Los mejores al mando

Con estas premisas, el Ministerio del Interior decidió el sábado poner al frente de la investigación a los especialista de las Unidad Central Operativa (UCO) de la Guardia Civil, exactamente el mismo equipo que hace un año resolvió el caso de Diana Quer con la detención de su asesino, José Enrique Abuín, y el hallazgo de su cuerpo y que el pasado marzo consiguió encontrar el cadáver del niño Gabriel Cruz, tras la captura de su asesina, Ana Julia Quezada. «Hemos pedido que para este caso vengan los mejores», resumió el comandante Romero.

La UCO, que resolvió los casos de Diana Quer y del niño Gabriel, se pone al frente de la investigación ante la sospecha de que la joven haya sido asesinada

El mando de la Guardia Civil negó que el instituto armado tenga «a nadie en concreto que digamos este es sospechoso número uno». Romero se refirió así a la información distribuida por varios medios y redes sociales según la cual los investigadores consideran como principal sospechoso de la desaparición de la joven a un hombre que vivía justo enfrente de la casa que alquiló Laura Luelmo en en el número 13 de la calle Córdoba de El Campillo y que en 2001 fue condenado a 15 años de cárcel por asesinar el 15 de octubre de 2000 a cuchilladas a una mujer en la vecina localidad de Cortegana, también en Huelva. Este mismo individuo, en 2008 y durante un permiso penitenciario, intentó atacar con un cuchillo a una vecina de El Campillo en un aparente intento de violación.
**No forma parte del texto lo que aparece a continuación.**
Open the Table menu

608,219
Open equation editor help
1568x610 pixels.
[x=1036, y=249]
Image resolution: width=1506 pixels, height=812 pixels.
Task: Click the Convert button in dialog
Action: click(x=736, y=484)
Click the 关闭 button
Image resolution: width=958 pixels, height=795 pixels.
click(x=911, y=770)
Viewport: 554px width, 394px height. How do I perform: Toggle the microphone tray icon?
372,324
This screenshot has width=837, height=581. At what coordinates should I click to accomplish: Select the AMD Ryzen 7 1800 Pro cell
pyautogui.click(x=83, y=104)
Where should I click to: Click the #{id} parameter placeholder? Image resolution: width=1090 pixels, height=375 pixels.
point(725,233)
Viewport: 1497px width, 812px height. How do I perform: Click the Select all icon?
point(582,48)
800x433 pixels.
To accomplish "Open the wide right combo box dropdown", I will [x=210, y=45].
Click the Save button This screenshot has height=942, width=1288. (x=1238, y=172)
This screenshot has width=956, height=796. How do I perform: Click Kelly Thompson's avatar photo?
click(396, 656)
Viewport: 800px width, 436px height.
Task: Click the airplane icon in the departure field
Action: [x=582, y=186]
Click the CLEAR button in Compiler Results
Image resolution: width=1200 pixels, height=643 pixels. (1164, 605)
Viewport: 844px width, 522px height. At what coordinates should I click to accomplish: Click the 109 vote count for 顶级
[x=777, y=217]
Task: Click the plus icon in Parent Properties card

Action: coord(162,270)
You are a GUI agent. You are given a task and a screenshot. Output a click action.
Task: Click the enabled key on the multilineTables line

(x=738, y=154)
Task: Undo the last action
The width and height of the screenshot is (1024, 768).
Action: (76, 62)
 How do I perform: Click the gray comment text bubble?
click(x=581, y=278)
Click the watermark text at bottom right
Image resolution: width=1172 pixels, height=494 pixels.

Según explicaron mandos de la investigación este individuo, que vivía habitualmente en la casa de sus padres frente a la vivienda que alquiló la joven, se encuentra en paradero desconocido. No obstante, insistieron que no hay indicios, al menos por el momento, para poder relacionarle con la desaparición de Luelmo.

Lo infructuoso de la búsqueda a pesar de la envergadura del operativo abona la tesis de la «desaparición forzada», ya que las más de 300 personas (guardias civiles, agentes forestales, miembros de Protección Civil y voluntarios) que participan en el despliegue ya han batido en una radio de más de diez kilómetros los alrededores de El Campillo. Se trata de la distancia –según las estimaciones de los agentes- que la joven podría haberse alejado del núcleo urbano practicando running cuando abandonó su casa pasadas las 16:00 horas del miércoles, momento en el que habló por teléfono por última vez con su novio.

La última señal emitida de su móvil, sobre las 20:00 horas, fue detectada por una antena ubicada a nueve kilómetros al norte del pueblo, cuando una de las aplicaciones de su aparato, probablemente el Whatsapp, emitió por última vez. No obstante, el hecho de que se trate de una zona rural, como pocas antenas y en una zona bastante montañosa, ha dificultado a los especialistas determinar el lugar exacto en el que se encontraba el teléfono en esa última conexión. El domingo, la búsqueda se centró en el pantano de Campofrío, muy cerca de la antena que dio por última vez cobertura a su móvil. Efectivos del Grupo Especial de Actividades Subacuáticas (GEAS) de la Guardia Civil rastrearon, sin éxito, el embalse.